Are people supposed to forget that in 2002, Odinga and Kibaki, allied in NARC, opposed Moi’s appointed successor, Kenyatta’s son, Uhuru, who at the time stood on the KANU ticket? Today, Uhuru is in the ODM, with Odinga, against Kibaki! But then Odinga was also in KANU with Moi two years before that! Neither of these corrupted politicians wants to hear the free democratic expression of the population’s will. One happens to have been the victim of the other’s vote rigging, but it could just as easily have been the reverse. More ominously, both are prepared to use the ethnic card in order to advance their political careers (and inflate their incomes) without any concern for the blood shed by the poor as a result.
In fact, only the political labels of politicians seem to change in Kenyan politics. Underneath, the same system operates: the small layer of politicians champions their own cliques of businessmen and wealthy Kenyans at the expense of the working class and rural poor. That is what the rivalries are really about: which clique among the rich is going to rake it in when government contracts are handed out. But this is in a context where, for the vast majority of the population, things are going down the drain. Therefore, the risk of an escalation of violence is all the greater.
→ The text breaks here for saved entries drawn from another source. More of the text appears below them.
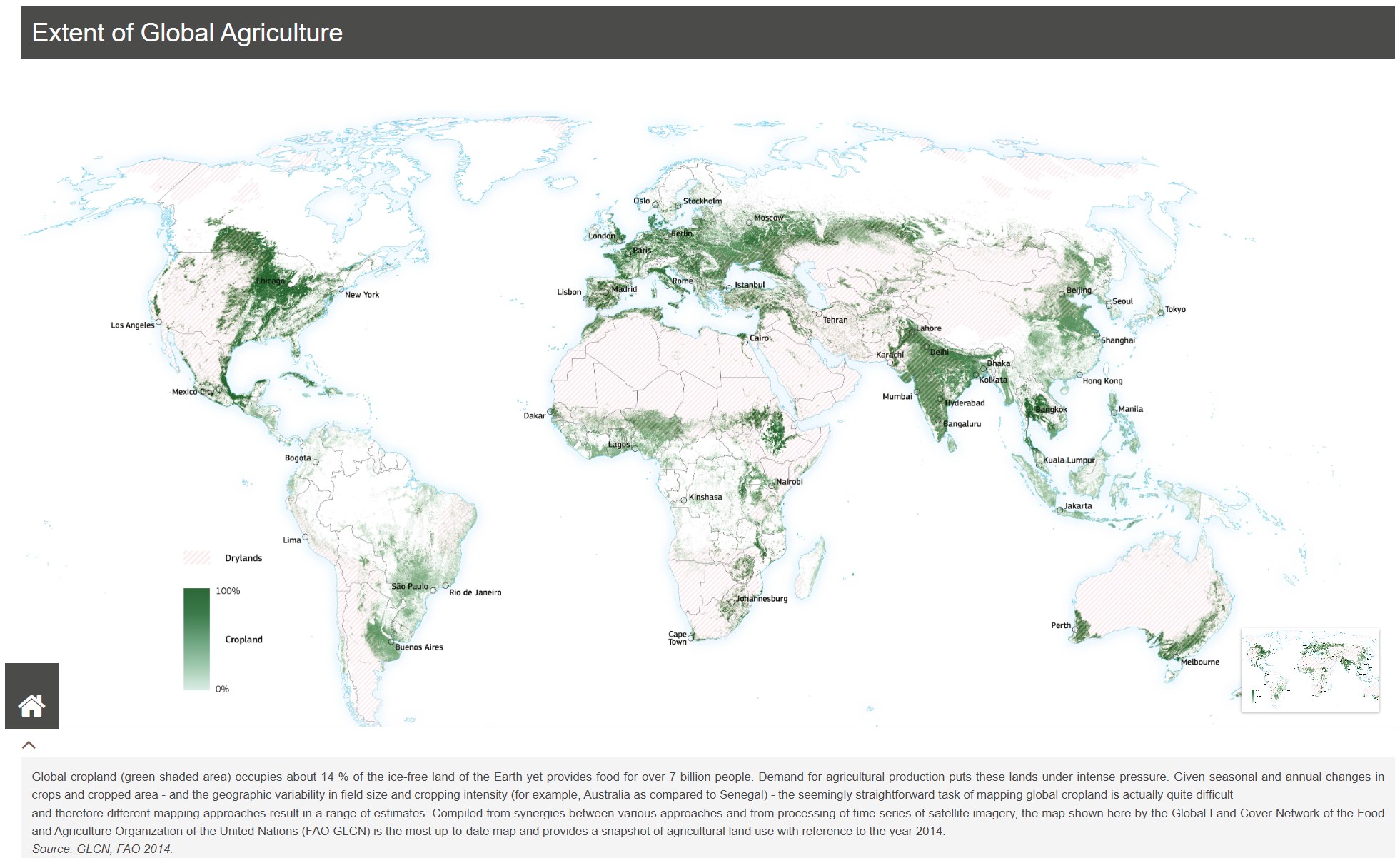Select the Los Angeles city marker
Image resolution: width=1400 pixels, height=858 pixels.
(x=158, y=322)
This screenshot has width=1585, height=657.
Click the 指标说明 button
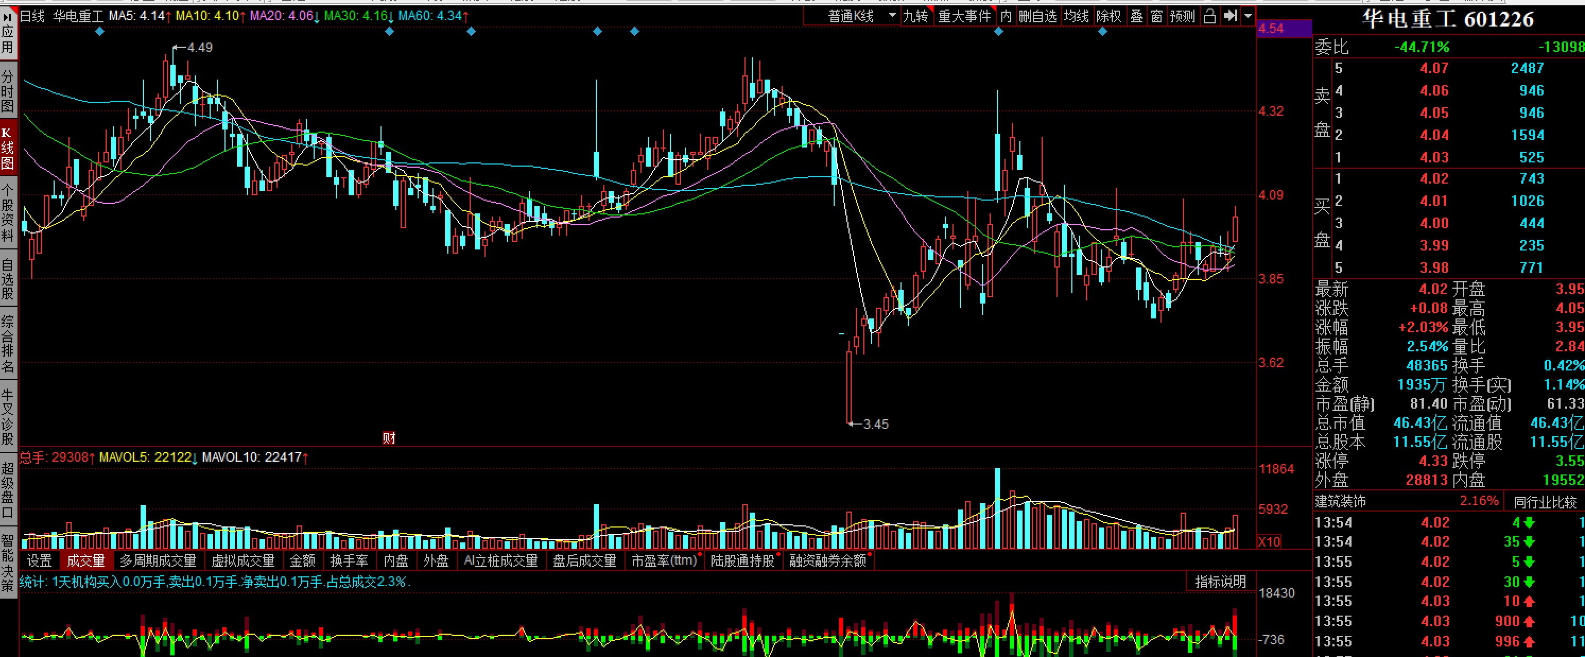click(x=1220, y=581)
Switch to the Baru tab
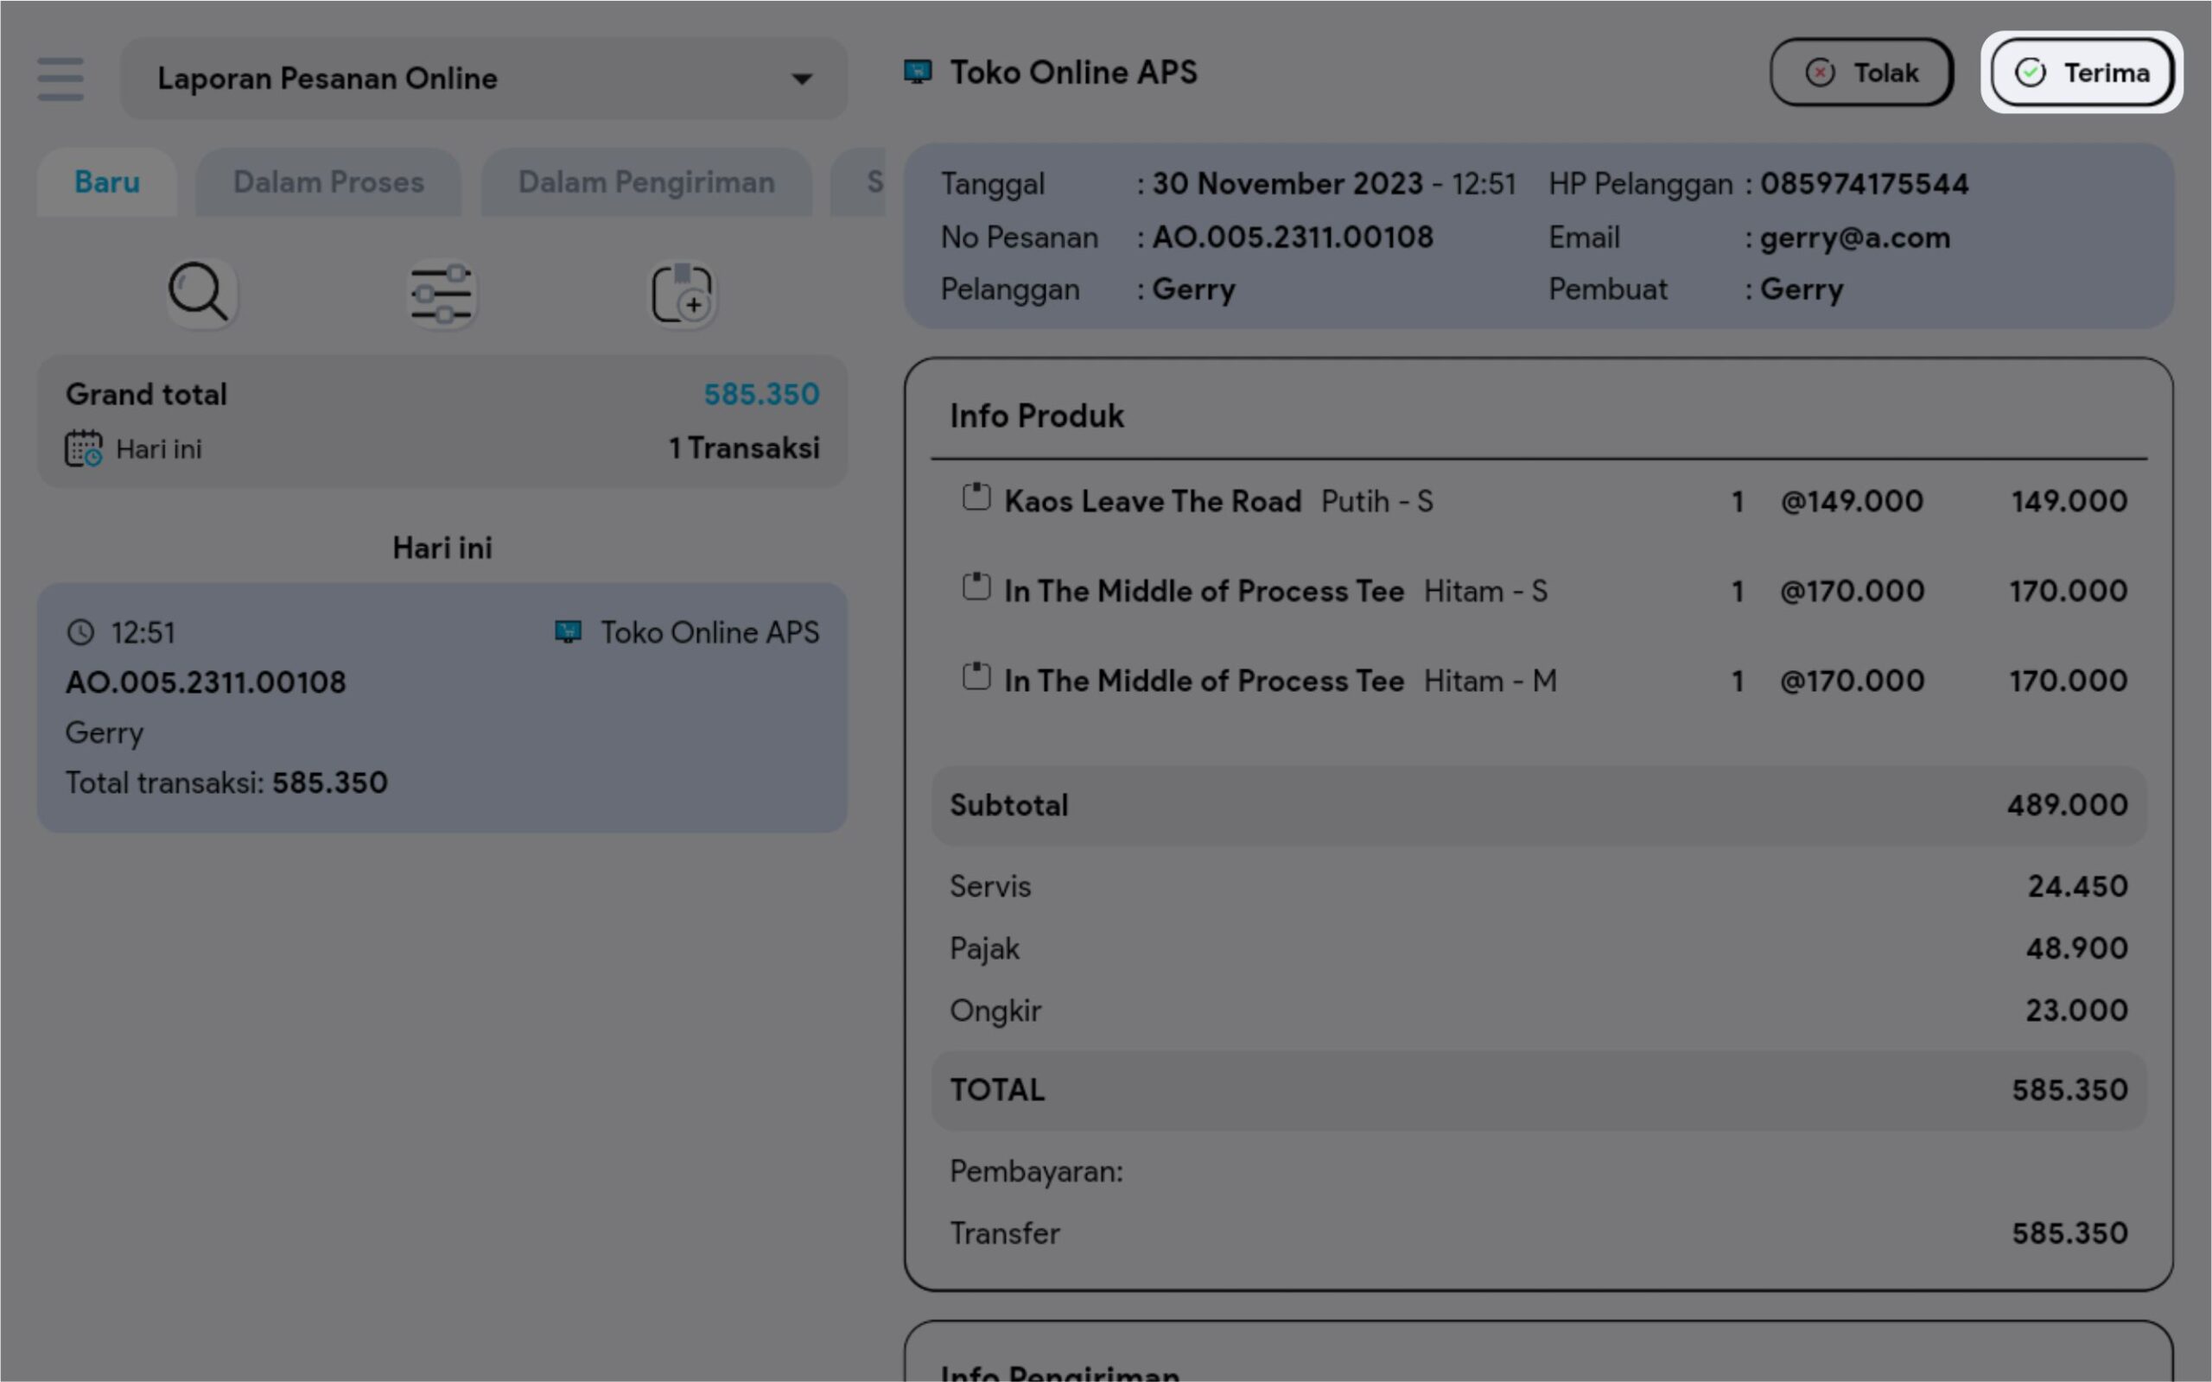Screen dimensions: 2212x1382 [107, 182]
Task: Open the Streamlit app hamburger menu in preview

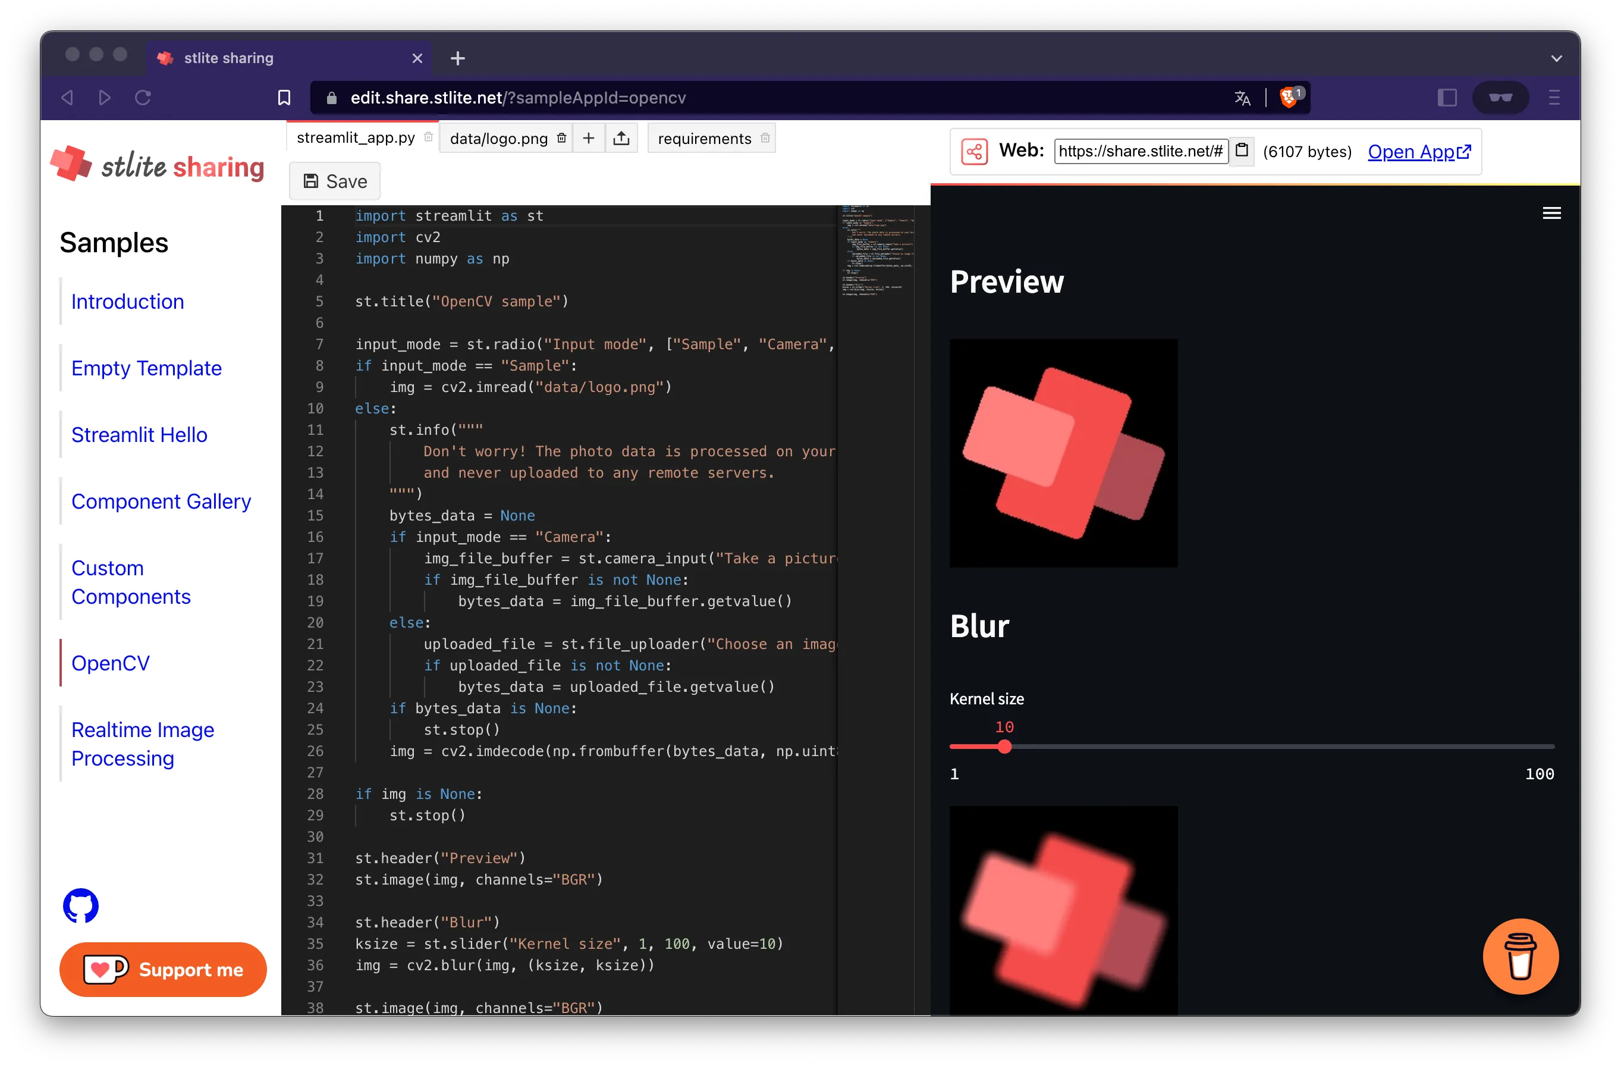Action: (x=1552, y=213)
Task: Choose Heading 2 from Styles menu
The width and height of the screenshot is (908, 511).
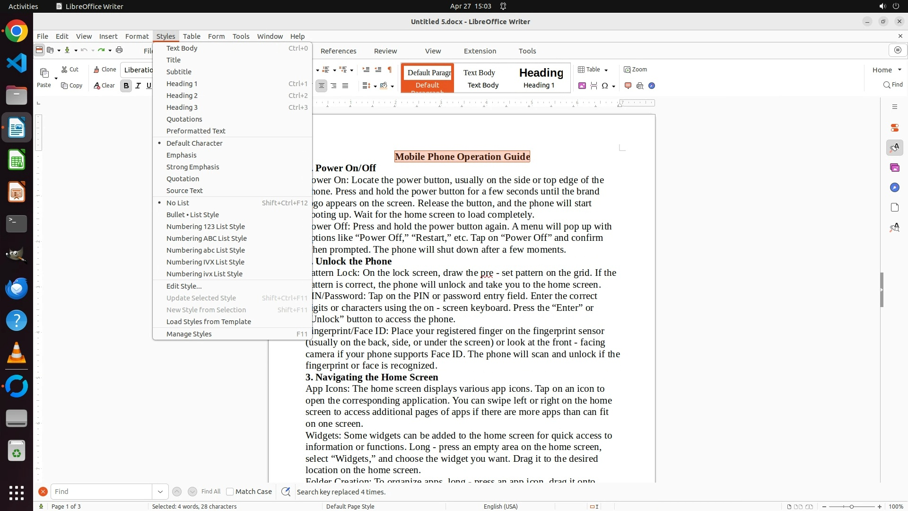Action: (x=182, y=96)
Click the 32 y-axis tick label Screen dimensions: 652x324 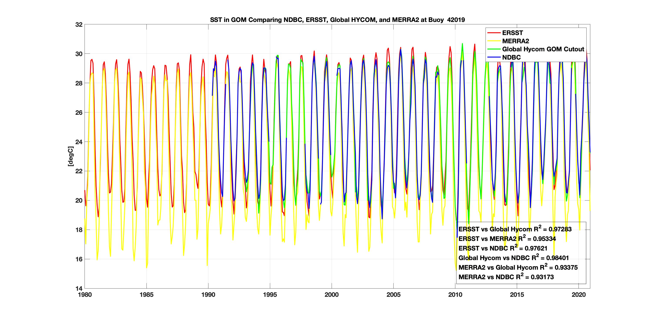point(79,25)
So what now? The first test of the current agreement between Odinga and Kibaki will probably take place when the 300,000 refugees try to return home. Will the politicians be able to restrain their thugs? Will they find a reason to let them loose again? And what about the thugs who do not recognize their command nor any other command, but who are themselves victims of chronic poverty, chronically cynical and corrupt politics and utter desperation?
Tragically, the Kenyan people will be condemned to continue asking such questions until they throw off the unbearable weight of this layer of parasites who suck their blood when they are not actually spilling it. Surely a new political party representing the interests of the working class, the poor and the dispossessed in Kenya must be built, because no other party will throw out capitalism and the capitalists. Until that happens, the endless cycle of poverty and violence can only continue.